- _TEXT EXCERPT_
# # # # # # #

Iny-khnum's titles are typical for a member of the royal family, especially for princes. The inscriptions furthermore reveal that Inykhnum participated in a Hebsed festival. He possibly shared his services and works with an office partner named Ma'a-aper-Min.

=== Career ===
Ilona Regulski and Peter Kaplony are convinced that Inykhnum held his office some time between the end of Khasekhemwy's and the beginning of Sekhemkhet's reigns. Earlier assumptions made by Wolfgang Helck, who dated Inykhnum's ink inscriptions to the time of Nynetjer (3rd ruler of 2nd dynasty), are questioned by Ilona Regulski. She points to comparisons between the ink inscriptions from Abydos and findings from Saqqara with contemporary cursive writings from the 2nd and early 3rd dynasties. First, Regulski remarks that the "17th time of the cattle count" appearing alongside the official's name, is a way of writing which was not common until the reign of Djoser. Additionally, if the cattle count was celebrated every second year as was the case during the Old Kingdom, Inykhnum must have served a king reigning for at least 34 years. Such a long reign is only attested for king Nynetjer of the early 2nd dynasty. However, Regulski suspects that Khasekhemwy or Djoser may have ruled longer than thought.

Furthermore, special font designs appearing together with Inykhnum's name were not yet common during Nynetjer's time on the throne. In particular, Regulski points to special hieroglyphs and their spellings within the hieratic writing: the zigzag-shaped hieroglyph N35 (water line; value "n") was still visibly jagged when written cursively under king Nynetjer, but from the reign of king Peribsen onwards it was written as a simple horizontal line with thickened ends. This is precisely the writing form that appears in the ink inscriptions of Inykhnum. Another hieroglyph, the sign Aa1 (human placenta; value "kh") was depicted as a simple ring or circle during Ninetjer's lifetime, while from king Sekhemib onwards it was written with the familiar horizontal hashing inside the circle. In cursive hieratic writings this sign appears as a circle with one or two fattened, horizontal or diagonal lines. This is also the case in the ink inscriptions of Inykhnum. Thus, according to Regulski, the typographics of the ink inscriptions lead to a secure datation of Inykhnum's life some time between the end of Khasekhemwy's reign and the very beginning of king Sekhemkhet's reign.

# # # # # # #

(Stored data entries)
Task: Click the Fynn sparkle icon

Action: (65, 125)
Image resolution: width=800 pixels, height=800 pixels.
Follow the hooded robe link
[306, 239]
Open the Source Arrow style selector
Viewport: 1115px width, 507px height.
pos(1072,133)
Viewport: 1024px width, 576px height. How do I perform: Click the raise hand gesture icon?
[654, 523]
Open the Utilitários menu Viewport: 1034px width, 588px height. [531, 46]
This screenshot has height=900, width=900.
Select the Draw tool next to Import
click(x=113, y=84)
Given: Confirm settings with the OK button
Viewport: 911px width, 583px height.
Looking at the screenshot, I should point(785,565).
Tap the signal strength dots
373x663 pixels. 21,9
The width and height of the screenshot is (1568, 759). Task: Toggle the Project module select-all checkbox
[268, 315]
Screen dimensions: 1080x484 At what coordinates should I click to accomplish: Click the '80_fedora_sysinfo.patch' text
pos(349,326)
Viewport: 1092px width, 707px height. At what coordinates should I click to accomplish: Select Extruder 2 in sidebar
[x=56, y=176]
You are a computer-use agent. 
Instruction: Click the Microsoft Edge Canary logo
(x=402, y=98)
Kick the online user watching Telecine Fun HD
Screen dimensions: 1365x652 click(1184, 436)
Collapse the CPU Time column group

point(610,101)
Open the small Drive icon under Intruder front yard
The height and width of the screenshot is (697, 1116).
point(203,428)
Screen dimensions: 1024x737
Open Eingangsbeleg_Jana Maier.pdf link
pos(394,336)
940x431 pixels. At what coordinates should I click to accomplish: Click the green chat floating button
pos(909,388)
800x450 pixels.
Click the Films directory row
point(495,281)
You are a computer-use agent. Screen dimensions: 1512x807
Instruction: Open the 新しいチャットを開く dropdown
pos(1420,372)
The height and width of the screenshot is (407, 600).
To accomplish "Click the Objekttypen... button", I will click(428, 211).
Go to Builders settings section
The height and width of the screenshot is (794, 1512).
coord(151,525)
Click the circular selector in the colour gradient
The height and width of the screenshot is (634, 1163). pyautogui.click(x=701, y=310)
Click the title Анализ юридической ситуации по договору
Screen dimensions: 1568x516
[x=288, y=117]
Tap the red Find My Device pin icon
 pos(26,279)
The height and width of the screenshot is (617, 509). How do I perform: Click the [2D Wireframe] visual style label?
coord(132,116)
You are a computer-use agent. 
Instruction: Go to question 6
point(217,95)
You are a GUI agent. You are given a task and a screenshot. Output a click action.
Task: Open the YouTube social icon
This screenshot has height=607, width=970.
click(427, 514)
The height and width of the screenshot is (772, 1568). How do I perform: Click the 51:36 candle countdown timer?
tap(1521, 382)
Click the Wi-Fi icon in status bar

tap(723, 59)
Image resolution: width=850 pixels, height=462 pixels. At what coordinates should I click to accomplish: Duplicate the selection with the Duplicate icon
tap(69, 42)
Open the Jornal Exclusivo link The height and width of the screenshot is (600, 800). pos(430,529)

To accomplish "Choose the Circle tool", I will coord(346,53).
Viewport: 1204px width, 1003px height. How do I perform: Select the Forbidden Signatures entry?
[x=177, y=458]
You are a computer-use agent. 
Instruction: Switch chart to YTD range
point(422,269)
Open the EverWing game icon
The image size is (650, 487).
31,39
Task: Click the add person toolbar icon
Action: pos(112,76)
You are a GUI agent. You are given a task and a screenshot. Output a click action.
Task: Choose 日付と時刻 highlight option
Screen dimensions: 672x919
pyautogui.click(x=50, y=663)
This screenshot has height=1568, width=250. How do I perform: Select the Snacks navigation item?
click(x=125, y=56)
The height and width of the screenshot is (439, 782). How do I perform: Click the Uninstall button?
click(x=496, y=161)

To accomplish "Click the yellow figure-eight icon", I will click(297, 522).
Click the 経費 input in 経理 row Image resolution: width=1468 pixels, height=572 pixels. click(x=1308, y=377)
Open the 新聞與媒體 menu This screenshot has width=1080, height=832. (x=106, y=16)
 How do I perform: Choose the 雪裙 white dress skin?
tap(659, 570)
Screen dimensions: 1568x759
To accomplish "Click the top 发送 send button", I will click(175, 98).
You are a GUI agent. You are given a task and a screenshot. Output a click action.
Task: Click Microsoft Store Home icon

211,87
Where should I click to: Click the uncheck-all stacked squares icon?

# # # # # # #

- _YOUR TASKS_
• a. From the Inykhnum passage, extract the part that opens with the words containing "Iny-khnum's titles are" and closes with "partner named Ma'a-aper-Min.".
• b. Using the Inykhnum passage, explain why Regulski's reasoning holds that Inykhnum must have served a king who reigned at least 34 years.

- _ANSWERS TO THE EXERCISE_
• a.
Iny-khnum's titles are typical for a member of the royal family, especially for princes. The inscriptions furthermore reveal that Inykhnum participated in a Hebsed festival. He possibly shared his services and works with an office partner named Ma'a-aper-Min.

• b. The "17th time of the cattle count" appears alongside Inykhnum's name. If the count was held every second year, as in the Old Kingdom, seventeen counts would cover at least 34 years of a single reign.